— Start of Text excerpt —

NT 10-Q 1 d360008dnt10q.htm NOTIFICATION OF LATE FILING Notification of Late filing

 

 

UNITED STATES

SECURITIES AND EXCHANGE COMMISSION

Washington, D.C. 20549

FORM 12b-25

NOTIFICATION OF LATE FILING

Commission File Number 001-35293

 

(Check one):    

 

¨  Form 10-K     ¨  Form 20-F     ¨  Form 11-K     x  Form 10-Q

¨  Form 10-D     ¨  Form N-SAR     ¨  Form N-CSR

  For Period Ended: June 30, 2012
  ¨  Transition Report on Form 10-K
  ¨  Transition Report on Form 20-F
  ¨  Transition Report on Form 11-K
  ¨  Transition Report on Form 10-Q
  ¨  Transition Report on Form N-SAR
  For the Transition Period Ended:         

 

Read Instruction (on back page) Before Preparing Form. Please Print or Type.

Nothing in this form shall be construed to imply that the Commission has verified any information contained herein.

If the notification relates to a portion of the filing checked above, identify the Item(s) to which the notification relates:

 

 

 

PART I

REGISTRANT INFORMATION

 

Central European Distribution Corporation

Full Name of Registrant

 

Former Name if Applicable

 

3000 Atrium Way, Suite 265

Address of Principal Executive Office (Street and Number)

 

Mt. Laurel, NJ 08054

City, State and Zip Code

 

 

PART II

RULE 12b-25(b) AND (c)

If the subject report could not be filed without unreasonable effort or expense and the registrant seeks relief pursuant to Rule 12b-25(b), the following should be completed. (Check box if appropriate).

 

¨   

  (a)  

The reason described in reasonable detail in Part III of this form could not be eliminated without unreasonable effort or expense;

 

  (b)  

The subject annual report, semi-annual report, transition report on Form 10-K, Form 20-F, 11-K, Form N-SAR or Form N-CSR, or portion thereof, will be filed on or before the fifteenth calendar day following the prescribed due date; or the subject quarterly report or transition report on Form 10-Q or subject distribution report on Form 10-D, or portion thereof, will be filed on or before the fifth calendar day following the prescribed due date; and

 

  (c)   The accountant’s statement or other exhibit required by Rule 12b-25(c) has been attached if applicable.

 

 

PART III

NARRATIVE

State below in reasonable detail the reasons why Form 10-K, 11-K, 20-F, 10-Q, N-SAR, N-CSR, or the transition report or portion thereof, could not be filed within the prescribed time period.

(Attach extra Sheets if Needed).

As previously disclosed in the Current Report on Form 8-K filed by Central European Distribution Corporation (the “Company”) with the Securities and Exchange Commission (the “SEC”) on June 4, 2012, upon the recommendation of the Company’s management, the Company’s board of directors has concluded that the Company’s financial statements for all reporting periods from and after January 1, 2010 should no longer be relied upon primarily due to the fact that certain retroactive rebates and trade marketing expenses were not properly recorded by the Company’s principle operating subsidiary in Russia, the Russian Alcohol Group, and, as a result, the Company would restate its financial statements for the above-mentioned financial periods. Following the Company’s announcement on June 4th, the Audit Committee of the Company’s board of directors initiated an internal investigation regarding the Company’s retroactive rebates, trade marketing expenses and related accounting issues.

— End of Text excerpt —

Requirement: Reproduce word for word the portion of the late-filing notice starting with "If the subject" and going on through "box if appropriate).". The items that come next are separate material, unrelated to the late-filing notice.

— Start of Material supplied —

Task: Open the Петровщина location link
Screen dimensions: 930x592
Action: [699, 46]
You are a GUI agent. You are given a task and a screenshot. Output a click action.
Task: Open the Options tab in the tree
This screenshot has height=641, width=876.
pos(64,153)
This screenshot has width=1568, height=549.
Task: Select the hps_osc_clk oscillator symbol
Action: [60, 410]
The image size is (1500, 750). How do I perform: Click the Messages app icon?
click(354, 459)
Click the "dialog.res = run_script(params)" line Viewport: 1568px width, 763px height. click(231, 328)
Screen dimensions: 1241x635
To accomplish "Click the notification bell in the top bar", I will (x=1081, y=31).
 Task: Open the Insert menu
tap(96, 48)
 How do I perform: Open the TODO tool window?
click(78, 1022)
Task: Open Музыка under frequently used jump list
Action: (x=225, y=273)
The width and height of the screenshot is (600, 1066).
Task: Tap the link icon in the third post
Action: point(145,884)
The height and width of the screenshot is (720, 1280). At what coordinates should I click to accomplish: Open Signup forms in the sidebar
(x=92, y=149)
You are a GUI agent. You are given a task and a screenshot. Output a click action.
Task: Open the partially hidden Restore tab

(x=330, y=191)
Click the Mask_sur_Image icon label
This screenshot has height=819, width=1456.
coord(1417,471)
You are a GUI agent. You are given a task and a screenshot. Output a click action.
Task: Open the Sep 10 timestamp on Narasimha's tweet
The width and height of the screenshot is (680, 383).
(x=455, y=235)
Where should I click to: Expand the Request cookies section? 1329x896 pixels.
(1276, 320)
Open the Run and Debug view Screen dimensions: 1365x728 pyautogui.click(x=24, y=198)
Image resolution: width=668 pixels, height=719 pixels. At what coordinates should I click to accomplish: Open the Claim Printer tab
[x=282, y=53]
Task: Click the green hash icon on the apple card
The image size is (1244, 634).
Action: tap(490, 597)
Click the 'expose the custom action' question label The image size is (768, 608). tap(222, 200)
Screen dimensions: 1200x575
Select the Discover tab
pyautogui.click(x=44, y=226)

— End of Material supplied —

Worked solution:
If the subject report could not be filed without unreasonable effort or expense and the registrant seeks relief pursuant to Rule 12b-25(b), the following should be completed. (Check box if appropriate).